Material to process:
▼

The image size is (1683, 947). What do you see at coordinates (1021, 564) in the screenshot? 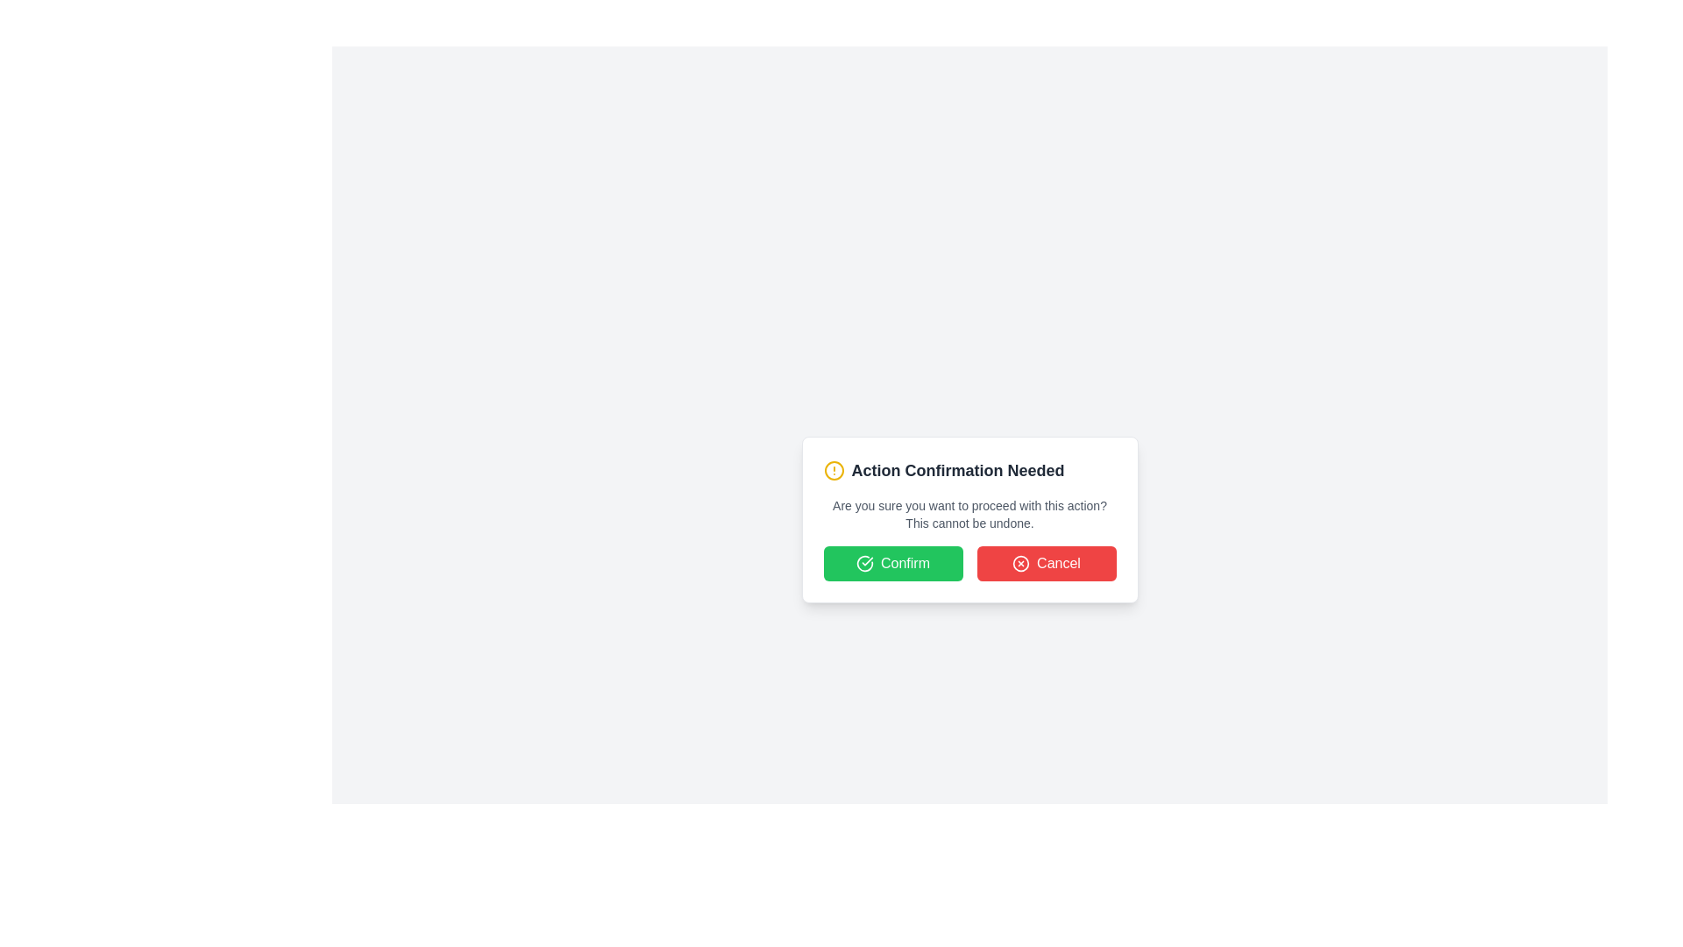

▲
▼

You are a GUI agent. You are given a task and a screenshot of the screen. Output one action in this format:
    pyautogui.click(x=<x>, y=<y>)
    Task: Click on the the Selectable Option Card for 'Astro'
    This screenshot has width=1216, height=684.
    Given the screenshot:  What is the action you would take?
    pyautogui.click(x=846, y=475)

▲

What you need to do: Revise the lines starting at the one that contains "You are a GUI" and ending at the one that contains "This screenshot has" by substituting "Orbit" for "Astro" and leaving all other text unchanged. Return only those lines.

Exercise solution:
You are a GUI agent. You are given a task and a screenshot of the screen. Output one action in this format:
    pyautogui.click(x=<x>, y=<y>)
    Task: Click on the the Selectable Option Card for 'Orbit'
    This screenshot has width=1216, height=684.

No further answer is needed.